I have separated them somewhat by region and that may be influenced by educational practices in the various countries. European ESL folk tend to be the most clear when using English, but I assume that is because most start learning English in school at a young age. Since all my languages are European or form the base of European languages, perhaps it is just easier for me to understand their use of English and to not notice so much the changes in grammar.

video games teacher How would these different kinds of English usages arise? Games with a social component certainly are a huge incentive for this. One needs to communicate, even if just a little, with one’s fellow players even in a game so simple as a Facebook app. English is the language of many of the main applications on the platform, so unless they use some translator, some basic form of English certainly helps though it isn’t hard to tell what is being said in a Facebook app since almost all of them follow the same basic formula. This formulaic simplicity likely helps with basic vocabulary acquisition.

The big question I have though is why is it so much more prevalent on Facebook than in an MMO? I think one of the primary reasons is the state of textuality in the games themselves. MMOs are typically translated to the language of their target region, so an understanding of English is not required to play the game, but rather serves as a bridge to other players if necessary. North American servers occasionally encounter players who rarely speak English, for example, some French-speakers from Canada, but they are such a small segment of the population that it has no real effect outside of their immediate group.

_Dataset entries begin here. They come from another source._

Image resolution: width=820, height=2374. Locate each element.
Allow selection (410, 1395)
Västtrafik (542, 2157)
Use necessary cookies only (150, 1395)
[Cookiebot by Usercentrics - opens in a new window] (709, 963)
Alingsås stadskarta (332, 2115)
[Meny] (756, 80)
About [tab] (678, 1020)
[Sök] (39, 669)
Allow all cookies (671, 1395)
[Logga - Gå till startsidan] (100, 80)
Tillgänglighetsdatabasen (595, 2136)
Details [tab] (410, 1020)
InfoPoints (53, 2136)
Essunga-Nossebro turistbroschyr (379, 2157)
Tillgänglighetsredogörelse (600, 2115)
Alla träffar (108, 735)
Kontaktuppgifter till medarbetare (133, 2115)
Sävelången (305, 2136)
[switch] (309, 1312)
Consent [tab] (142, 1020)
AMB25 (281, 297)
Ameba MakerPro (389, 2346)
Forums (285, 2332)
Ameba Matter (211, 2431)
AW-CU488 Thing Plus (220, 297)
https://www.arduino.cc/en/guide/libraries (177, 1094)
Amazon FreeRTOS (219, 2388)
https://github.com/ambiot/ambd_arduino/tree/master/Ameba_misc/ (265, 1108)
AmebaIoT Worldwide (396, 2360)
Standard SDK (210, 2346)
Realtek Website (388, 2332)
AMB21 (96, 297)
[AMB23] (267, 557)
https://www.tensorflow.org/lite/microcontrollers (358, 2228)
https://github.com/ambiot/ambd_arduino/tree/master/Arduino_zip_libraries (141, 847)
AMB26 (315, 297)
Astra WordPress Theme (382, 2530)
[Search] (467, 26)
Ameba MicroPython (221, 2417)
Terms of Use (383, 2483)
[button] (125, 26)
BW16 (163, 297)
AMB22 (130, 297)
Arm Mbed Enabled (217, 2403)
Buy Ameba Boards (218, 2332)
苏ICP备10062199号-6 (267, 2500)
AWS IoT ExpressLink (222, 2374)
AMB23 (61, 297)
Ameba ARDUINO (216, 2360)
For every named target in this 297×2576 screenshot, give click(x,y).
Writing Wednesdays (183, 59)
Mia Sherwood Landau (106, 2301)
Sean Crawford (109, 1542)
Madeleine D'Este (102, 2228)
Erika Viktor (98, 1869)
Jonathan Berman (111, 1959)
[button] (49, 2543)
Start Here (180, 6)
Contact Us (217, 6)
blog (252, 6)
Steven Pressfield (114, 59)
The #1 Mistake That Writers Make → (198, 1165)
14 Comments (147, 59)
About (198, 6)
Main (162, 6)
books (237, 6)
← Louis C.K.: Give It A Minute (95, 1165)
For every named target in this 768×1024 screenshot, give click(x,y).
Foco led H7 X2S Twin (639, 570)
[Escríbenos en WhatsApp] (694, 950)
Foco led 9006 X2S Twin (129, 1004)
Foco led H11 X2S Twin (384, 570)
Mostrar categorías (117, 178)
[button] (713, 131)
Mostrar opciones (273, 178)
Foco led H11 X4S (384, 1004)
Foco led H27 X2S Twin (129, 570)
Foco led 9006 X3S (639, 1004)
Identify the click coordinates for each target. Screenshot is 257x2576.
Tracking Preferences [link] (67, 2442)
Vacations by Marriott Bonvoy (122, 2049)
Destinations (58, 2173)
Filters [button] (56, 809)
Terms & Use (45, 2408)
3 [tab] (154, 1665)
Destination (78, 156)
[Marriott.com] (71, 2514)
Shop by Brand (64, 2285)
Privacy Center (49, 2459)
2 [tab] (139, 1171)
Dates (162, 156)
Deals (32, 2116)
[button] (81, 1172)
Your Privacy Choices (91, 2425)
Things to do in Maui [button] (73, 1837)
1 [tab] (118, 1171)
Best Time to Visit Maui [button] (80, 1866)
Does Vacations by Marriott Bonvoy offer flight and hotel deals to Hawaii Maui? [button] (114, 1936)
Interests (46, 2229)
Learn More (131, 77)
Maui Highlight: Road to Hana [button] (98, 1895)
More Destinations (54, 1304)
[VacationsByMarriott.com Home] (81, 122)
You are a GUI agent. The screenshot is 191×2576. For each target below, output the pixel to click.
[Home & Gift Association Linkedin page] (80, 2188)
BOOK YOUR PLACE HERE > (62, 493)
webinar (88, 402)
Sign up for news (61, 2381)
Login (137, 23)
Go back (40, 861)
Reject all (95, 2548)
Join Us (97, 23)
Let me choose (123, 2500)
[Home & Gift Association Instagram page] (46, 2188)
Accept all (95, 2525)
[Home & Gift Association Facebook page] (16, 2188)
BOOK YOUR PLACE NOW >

In text-based games, the difference lies not so much in the difference of language in the text, but simply the aspect of textuality itself. I have little experience with contemporary text-based games, but I would imagine the impact of textuality would create a different kind of petri dish for language breeding. Depending on the language setting of the game, the population of the community (which is not so strictly monitored as in an MMO), and the level of interaction among players, the language permutations found here could be vastly different from those in other game settings. Even in these different conditions, English very often serves as a kind of administrative language, if you will. For example, one web-based game whose website is translated into 24 languages and whose forums have separate boards for separate languages, still shows the English segment of the forum to be the most-used and the site’s general information how-to-play section is also in English. Clearly, if one seeks to play a game like this to one’s full potential, knowing English in some way is going to be beneficial. Even if one’s client of the game is in one’s mother language, if the community one is playing with speaks primarily English, the player will naturally pick up phrases and words even with no English background. I am not sure if the manner of acquisition would be different depending on original mother language, but it would be a fascinating study.

Perhaps the most fascinating result is that I, as a native English speaker, have to learn a strange permutation of English in order to communicate to my Facebook app buddies. I do not need to be able to write this language – simply to read it superficially enough to understand it. What kind of literacy is that? AESL – Alternate English Sub-Literacy. I jest and am also quite serious.